By Jessica Jaganathan
SINGAPORE (Reuters) – Crude oil prices rose on Monday following a weekend attack on a Saudi oil facility by Yemeni separatists, although price gains were capped by an unusually downbeat OPEC report that stoked concerns about demand growth.
Brent crude <LCOc1> was up 45 cents, or 0.8%, at $59.09 a barrel at 0035 GMT,
U.S. crude <CLc1> was up 39 cents, or 0.7%, at $55.26 a barrel.
Prices rose after the drone attack by Yemen’s Houthi group on an oilfield in eastern Saudi Arabia on Saturday added to Middle East tensions. The attack caused a fire at a gas plant, but state-run Saudi Aramco said oil production was not affected.

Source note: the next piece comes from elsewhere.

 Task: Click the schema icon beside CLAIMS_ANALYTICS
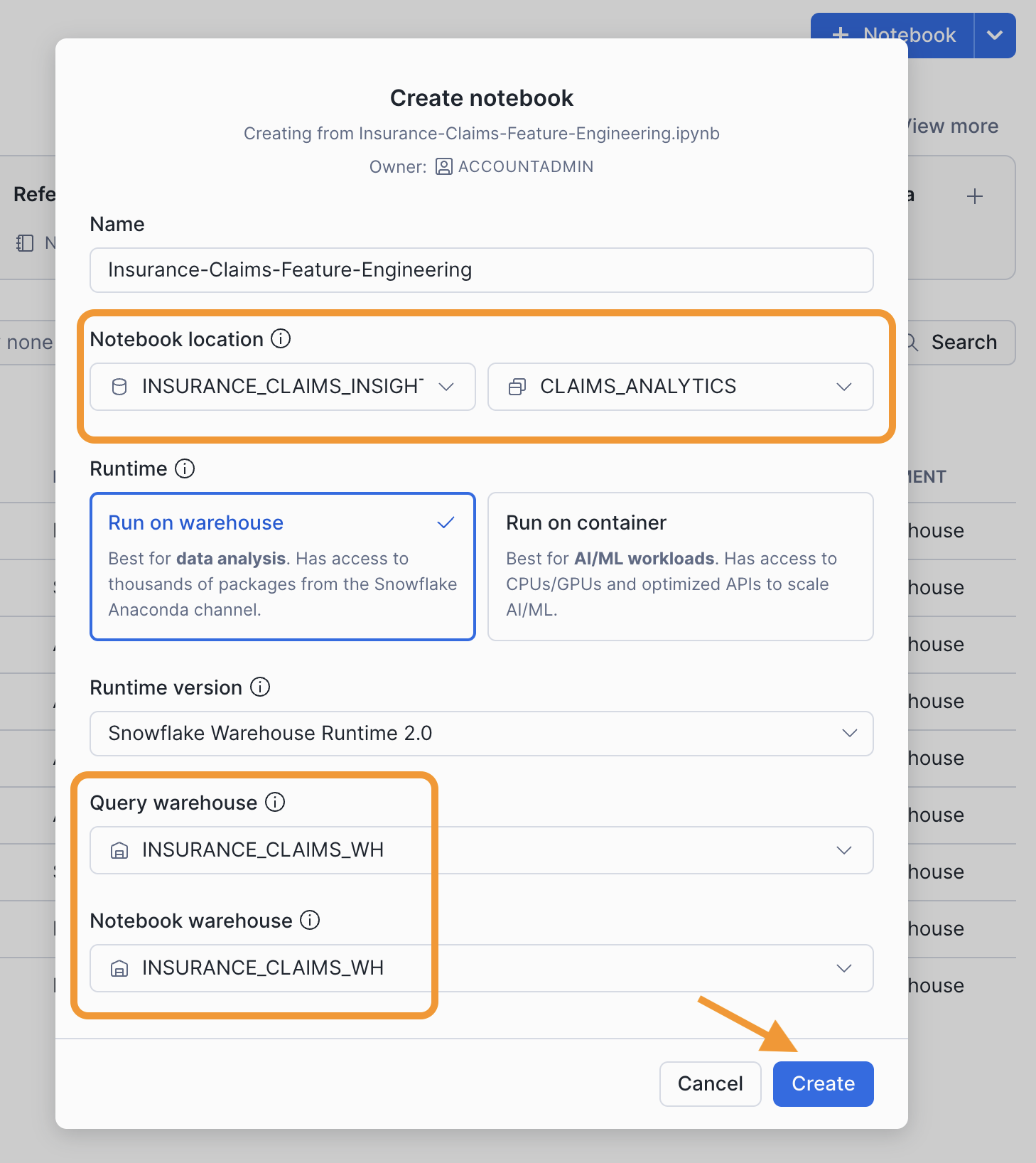click(517, 387)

Still, concerns about an economic recession and the impact on oil demand growth weighed on prices.
In a monthly report, the Organization of the Petroleum Exporting Countries (OPEC) cut its forecast for global oil demand growth in 2019 by 40,000 barrels per day (bpd) to 1.10 million bpd and indicated the market will be in slight surplus in 2020.

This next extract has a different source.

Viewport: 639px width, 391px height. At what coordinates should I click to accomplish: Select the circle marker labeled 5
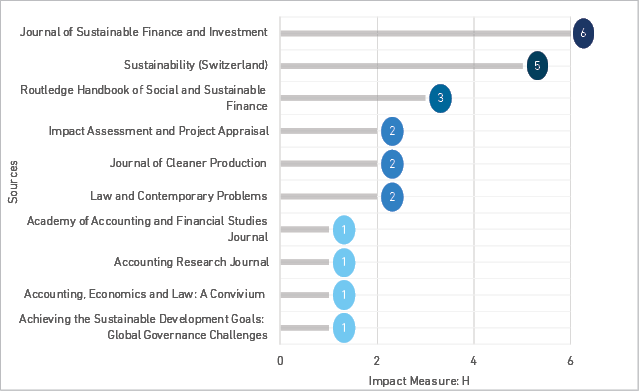click(x=537, y=66)
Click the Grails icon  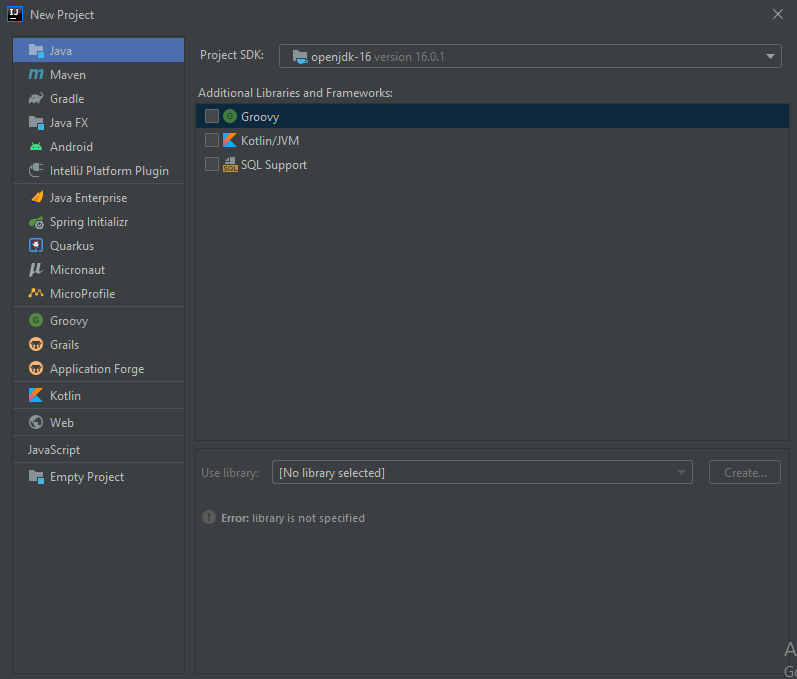[36, 345]
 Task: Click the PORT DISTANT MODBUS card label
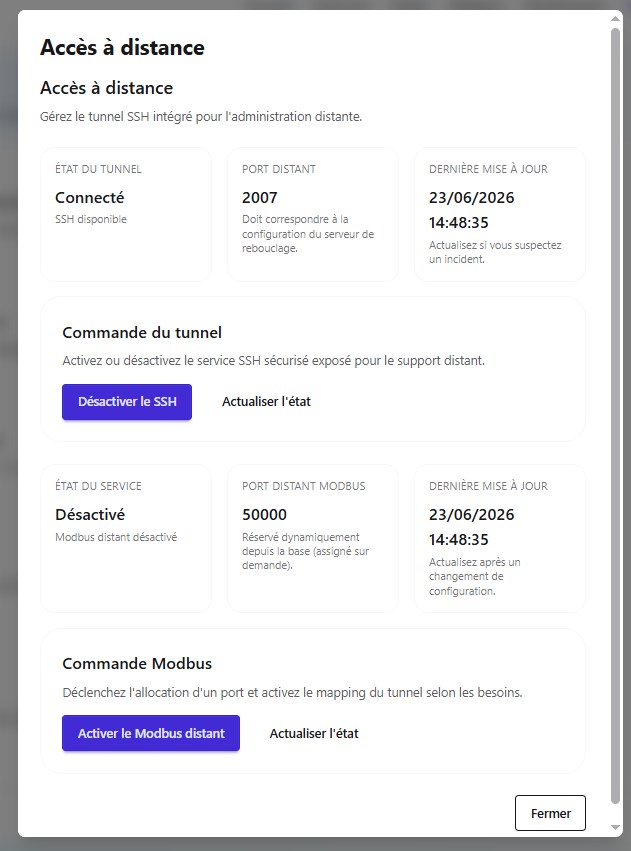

It is rare for OPEC to give a bearish forward view on the market outlook.
U.S. President Donald Trump and top White House officials dismissed concerns that economic growth may be faltering, saying on Sunday they saw little risk of recession and insisting their trade war with China was doing no damage to the United States.
Trump was less optimistic than his aides on striking a trade deal with China, saying that while he believed China was ready to come to an agreement, “I’m not ready to make a deal yet.”
Also weighing on prices, U.S. energy firms this week increased the number of oil rigs operating for the first time in seven weeks despite plans by most producers to cut spending on new drilling this year.
Companies added six oil rigs in the week to Aug. 16, the biggest increase since April, bringing the total count to 770, General Electric Co’s <GE.N> Baker Hughes energy services firm said on Friday.